1520 Imatra

Discovery
- Discovered by: Y. Väisälä
- Discovery site: Turku Obs.
- Discovery date: 22 October 1938

Designations
- Named after: Imatra (Finnish town)
- Alternative designations: 1938 UY · 1938 YH
- Minor planet category: main-belt · (outer) Ursula

Orbital characteristics
- Epoch 4 September 2017 (JD 2458000.5)
- Uncertainty parameter 0
- Observation arc: 78.53 yr (28,682 days)
- Aphelion: 3.4132 AU
- Perihelion: 2.8113 AU
- Semi-major axis: 3.1123 AU
- Eccentricity: 0.0967
- Orbital period (sidereal): 5.49 yr (2,005 days)
- Mean anomaly: 179.71°
- Mean motion: 0° 10^{m} 46.2^{s} / day
- Inclination: 15.241°
- Longitude of ascending node: 253.40°
- Argument of perihelion: 116.83°

Physical characteristics
- Dimensions: 53.41 km (derived) 53.42±19.70 km 53.435±0.370 km 53.61±1.4 km 53.79±14.73 km 55.55±0.60 km 56.094±1.824 km 58.63±0.70 km
- Synodic rotation period: 5.23 h (dated) 18.609±0.004 h 18.635±0.004 h
- Geometric albedo: 0.039±0.009 0.04±0.03 0.0428 (derived) 0.05±0.06 0.0561±0.0109 0.058±0.002 0.0615±0.003 0.062±0.006
- Spectral type: SMASS = C · C
- Absolute magnitude (H): 10.0 · 10.30 · 10.40±0.35 · 10.4 · 10.43

= 1520 Imatra =

Main-belt asteroid

1520 Imatra (provisional designation ') is a carbonaceous Ursula asteroid from the outer region of the asteroid belt, approximately 54 kilometers in diameter. It was discovered on 22 October 1938, by Finnish astronomer Yrjö Väisälä at Turku Observatory in Southwest Finland, who named after the Finnish town of Imatra.

== Orbit ==

Imatra is a member of the Ursula family (631), a large family of C- and X-type asteroids, named after its parent body, 375 Ursula. It orbits the Sun in the outer main-belt at a distance of 2.8–3.4 AU once every 5 years and 6 months (2,005 days; semi-major axis of 3.11 AU). Its orbit has an eccentricity of 0.10 and an inclination of 15° with respect to the ecliptic. No precoveries and no prior identifications were made. Imatra's observation arc begins at Turku, 3 weeks after its official discovery observation.

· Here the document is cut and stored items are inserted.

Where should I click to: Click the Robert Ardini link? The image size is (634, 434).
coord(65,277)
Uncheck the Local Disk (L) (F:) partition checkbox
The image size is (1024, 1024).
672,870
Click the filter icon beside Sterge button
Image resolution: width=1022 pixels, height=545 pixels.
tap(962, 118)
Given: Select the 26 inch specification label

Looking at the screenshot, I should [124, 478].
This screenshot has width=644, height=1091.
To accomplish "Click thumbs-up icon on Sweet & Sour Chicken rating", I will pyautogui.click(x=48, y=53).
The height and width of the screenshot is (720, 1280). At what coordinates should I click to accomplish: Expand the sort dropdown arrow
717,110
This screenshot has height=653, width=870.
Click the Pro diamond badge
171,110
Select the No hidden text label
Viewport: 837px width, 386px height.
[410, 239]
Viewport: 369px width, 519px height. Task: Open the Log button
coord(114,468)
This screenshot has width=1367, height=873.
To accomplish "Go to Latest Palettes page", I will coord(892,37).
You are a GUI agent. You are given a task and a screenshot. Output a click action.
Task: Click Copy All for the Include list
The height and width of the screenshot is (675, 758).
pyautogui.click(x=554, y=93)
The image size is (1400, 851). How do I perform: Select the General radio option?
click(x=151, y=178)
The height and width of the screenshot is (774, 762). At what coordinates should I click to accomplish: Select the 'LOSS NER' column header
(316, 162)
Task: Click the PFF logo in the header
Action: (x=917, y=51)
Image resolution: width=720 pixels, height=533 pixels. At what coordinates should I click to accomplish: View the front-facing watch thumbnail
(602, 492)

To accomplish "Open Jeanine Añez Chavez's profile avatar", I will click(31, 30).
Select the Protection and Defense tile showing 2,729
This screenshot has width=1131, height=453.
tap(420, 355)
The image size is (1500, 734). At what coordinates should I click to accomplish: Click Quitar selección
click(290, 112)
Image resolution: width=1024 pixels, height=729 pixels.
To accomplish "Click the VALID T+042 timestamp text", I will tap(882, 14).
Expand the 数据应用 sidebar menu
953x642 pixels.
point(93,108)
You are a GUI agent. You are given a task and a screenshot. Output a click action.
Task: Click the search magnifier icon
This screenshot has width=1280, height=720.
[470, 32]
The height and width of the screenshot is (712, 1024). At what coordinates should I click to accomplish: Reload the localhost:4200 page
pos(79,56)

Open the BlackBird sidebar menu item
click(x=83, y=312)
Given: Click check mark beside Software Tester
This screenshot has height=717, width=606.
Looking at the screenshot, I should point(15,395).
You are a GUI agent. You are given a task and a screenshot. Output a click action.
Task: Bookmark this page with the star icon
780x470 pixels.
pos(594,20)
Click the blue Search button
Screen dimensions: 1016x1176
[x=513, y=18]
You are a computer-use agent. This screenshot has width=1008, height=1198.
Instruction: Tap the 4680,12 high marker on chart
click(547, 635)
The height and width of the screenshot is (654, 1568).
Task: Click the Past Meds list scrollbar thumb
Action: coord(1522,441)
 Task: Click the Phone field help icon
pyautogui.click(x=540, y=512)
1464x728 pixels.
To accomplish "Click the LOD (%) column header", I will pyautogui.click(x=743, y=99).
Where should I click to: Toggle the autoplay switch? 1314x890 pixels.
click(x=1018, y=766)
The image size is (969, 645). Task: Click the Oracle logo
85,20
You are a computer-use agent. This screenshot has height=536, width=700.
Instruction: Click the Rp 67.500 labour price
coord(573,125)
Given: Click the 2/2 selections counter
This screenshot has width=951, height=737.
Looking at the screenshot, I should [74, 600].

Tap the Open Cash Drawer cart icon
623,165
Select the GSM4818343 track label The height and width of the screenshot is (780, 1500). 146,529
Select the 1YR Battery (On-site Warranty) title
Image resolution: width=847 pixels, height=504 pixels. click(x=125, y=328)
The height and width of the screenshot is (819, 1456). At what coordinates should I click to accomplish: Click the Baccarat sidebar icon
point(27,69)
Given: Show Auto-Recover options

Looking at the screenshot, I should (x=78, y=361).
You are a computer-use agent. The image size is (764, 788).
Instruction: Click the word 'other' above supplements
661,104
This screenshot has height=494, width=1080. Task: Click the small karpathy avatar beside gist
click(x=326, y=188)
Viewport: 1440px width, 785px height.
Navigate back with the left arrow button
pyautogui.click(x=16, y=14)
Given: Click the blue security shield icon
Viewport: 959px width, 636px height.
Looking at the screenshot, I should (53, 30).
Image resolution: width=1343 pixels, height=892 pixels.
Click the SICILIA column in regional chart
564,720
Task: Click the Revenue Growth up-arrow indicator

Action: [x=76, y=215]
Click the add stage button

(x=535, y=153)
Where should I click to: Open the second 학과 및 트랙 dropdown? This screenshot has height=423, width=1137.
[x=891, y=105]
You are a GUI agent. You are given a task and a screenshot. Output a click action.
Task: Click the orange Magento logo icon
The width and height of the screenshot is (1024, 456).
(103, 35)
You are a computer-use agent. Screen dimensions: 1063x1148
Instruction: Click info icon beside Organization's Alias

== Physical characteristics ==

Imatra is a C-type asteroid in the SMASS taxonomy.

=== Rotation period ===

In July 2008, American astronomer Brian Warner obtained a rotational lightcurve of Imatra at his Palmer Divide Observatory in Colorado. It gave a rotation period of 18.635 hours with a brightness variation of 0.28 magnitude (U=3-), superseding a period of 5.23 hours from observations at Italian and French observatories in the 1990s (U=2). In September 2014, photometric observations by French amateur astronomers Laurent Bernasconi, Romain Montaigut and Arnaud Leroy gave a period of 18.609 hours with an amplitude of 0.27 magnitude (U=2+).

=== Diameter and albedo ===

According to the surveys carried out by the Infrared Astronomical Satellite IRAS, the Japanese Akari satellite, and NASA's Wide-field Infrared Survey Explorer with its subsequent NEOWISE mission, Imatra measures between 53.42 and 58.63 kilometers in diameter, and its surface has an albedo between 0.039 and 0.062. The Collaborative Asteroid Lightcurve Link derives an albedo of 0.0428 and a diameter of 53.41 kilometers using an absolute magnitude of 10.4.

== Naming ==

This minor planet is named for the south-eastern Finnish town Imatra, located in South Karelia near the Russian border, about halfway between St Petersburg and Finland's capital Helsinki. The official was published by the Minor Planet Center on 20 February 1976 (M.P.C. 3929).